We should have enough test coverage with !RT kernels. If you can think of a
better notation for RT, please be my guest.
Thanks.
@@ -4004,8 +4004,6 @@ static struct worker_pool *start_flush_work(struct work_struct *work,
struct pool_workqueue *pwq;
struct workqueue_struct *wq;
- might_sleep();
-
pool = get_work_pool(work);
if (!pool)
return NULL;
@@ -4072,7 +4070,32 @@ static bool __flush_work(struct work_struct *work, bool from_cancel)
if (!pool)
return false;
- wait_for_completion(&barr.done);
+ if ((pool->flags & POOL_BH) && from_cancel) {
+ /*
+ * We're flushing a BH work item which is being canceled.
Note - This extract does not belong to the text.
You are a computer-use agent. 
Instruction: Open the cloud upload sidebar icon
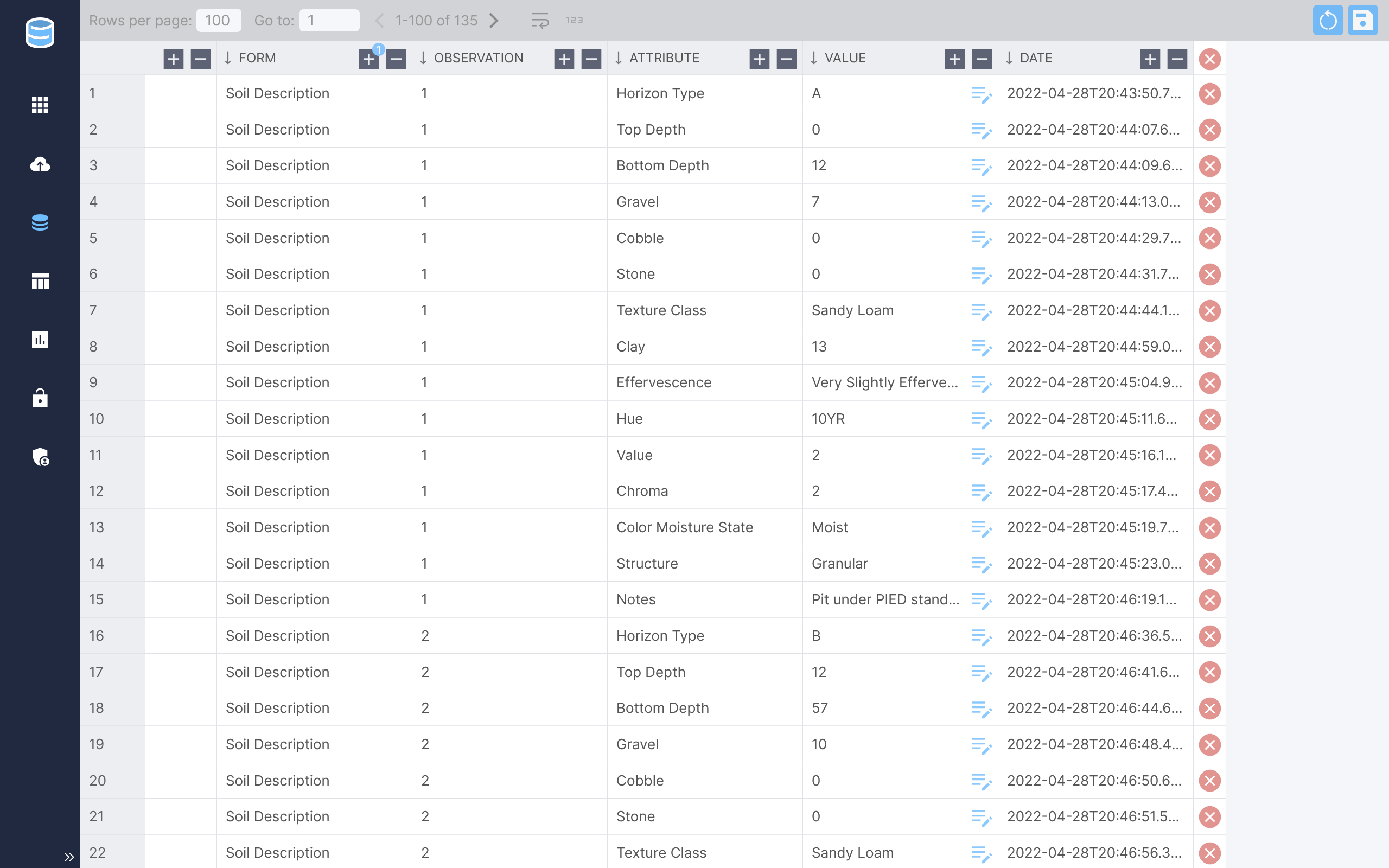40,165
It
+ * must have been executing during start_flush_work() and can't
+ * currently be queued. If @work is still executing, we know it
+ * is running in the BH context and thus can be busy-waited.
+ *
+ * On RT, prevent a live lock when current preempted soft
+ * interrupt processing or prevents ksoftirqd from running by
+ * keeping flipping BH. If the tasklet runs on a different CPU
+ * then this has no effect other than doing the BH
+ * disable/enable dance for nothing. This is copied from
+ * kernel/softirq.c::tasklet_unlock_spin_wait().
+ */
+ while (!try_wait_for_completion(&barr.done)) {
+ if (IS_ENABLED(CONFIG_PREEMPT_RT)) {
+ local_bh_disable();
+ local_bh_enable();
+ } else {
+ cpu_relax();
+ }
+ }
+ } else {
+ wait_for_completion(&barr.done);
+ }
+
destroy_work_on_stack(&barr.work);
return true;
}
@@ -4090,6 +4113,7 @@ static bool __flush_work(struct work_struct *work, bool from_cancel)
*/
bool flush_work(struct work_struct *work)
{
+ might_sleep();
return __flush_work(work, false);
}
EXPORT_SYMBOL_GPL(flush_work);
@@ -4179,6 +4203,11 @@ static bool __cancel_work_sync(struct work_struct *work, u32 cflags)
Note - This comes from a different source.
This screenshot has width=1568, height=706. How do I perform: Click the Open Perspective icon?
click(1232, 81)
ret = __cancel_work(work, cflags | WORK_CANCEL_DISABLE);
+ if (*work_data_bits(work) & WORK_OFFQ_BH)
+ WARN_ON_ONCE(in_hardirq());
+ else
+ might_sleep();
+
/*
* Skip __flush_work() during early boot when we know that @work isn't
* executing. This allows canceling during early boot.
@@ -4205,19 +4234,19 @@ EXPORT_SYMBOL(cancel_work);
* cancel_work_sync - cancel a work and wait for it to finish
* @work: the work to cancel
*
- * Cancel @work and wait for its execution to finish. This function
- * can be used even if the work re-queues itself or migrates to
- * another workqueue. On return from this function, @work is
- * guaranteed to be not pending or executing on any CPU.
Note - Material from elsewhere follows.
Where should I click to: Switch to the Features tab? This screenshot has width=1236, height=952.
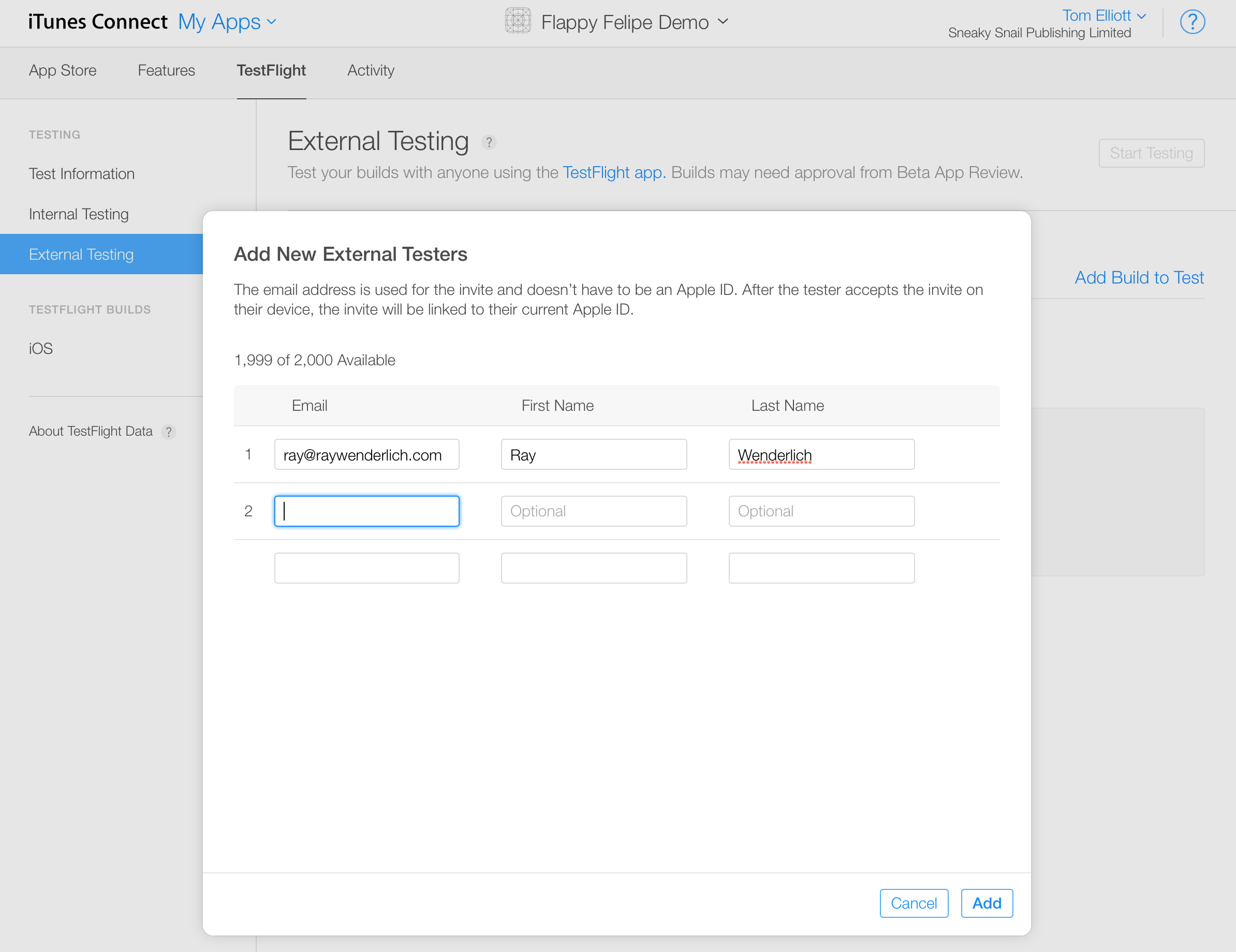coord(166,71)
+ * Cancel @work and wait for its execution to finish. This function can be used
+ * even if the work re-queues itself or migrates to another workqueue. On return
+ * from this function, @work is guaranteed to be not pending or executing on any
+ * CPU as long as there aren't racing enqueues.
*
- * cancel_work_sync(&delayed_work->work) must not be used for
- * delayed_work's. Use cancel_delayed_work_sync() instead.
+ * cancel_work_sync(&delayed_work->work) must not be used for delayed_work's.
+ * Use cancel_delayed_work_sync() instead.
*
- * The caller must ensure that the workqueue on which @work was last
- * queued can't be destroyed before this function returns.
+ * Must be called from a sleepable context if @work was last queued on a non-BH
+ * workqueue. Can also be called from non-hardirq atomic contexts including BH
+ * if @work was last queued on a BH workqueue.
*
- * Return:
- * %true if @work was pending, %false otherwise.
+ * Returns %true if @work was pending, %false otherwise.
*/
bool cancel_work_sync(struct work_struct *work)
{
@@ -4287,8 +4316,11 @@ EXPORT_SYMBOL_GPL(disable_work);
* Similar to disable_work() but also wait for @work to finish if currently
* executing.
*
- * Must be called from a sleepable context. Returns %true if @work was pending,
- * %false otherwise.
+ * Must be called from a sleepable context if @work was last queued on a non-BH
+ * workqueue. Can also be called from non-hardirq atomic contexts including BH
+ * if @work was last queued on a BH workqueue.
+ *
+ * Returns %true if @work was pending, %false otherwise.
*/
bool disable_work_sync(struct work_struct *work)
{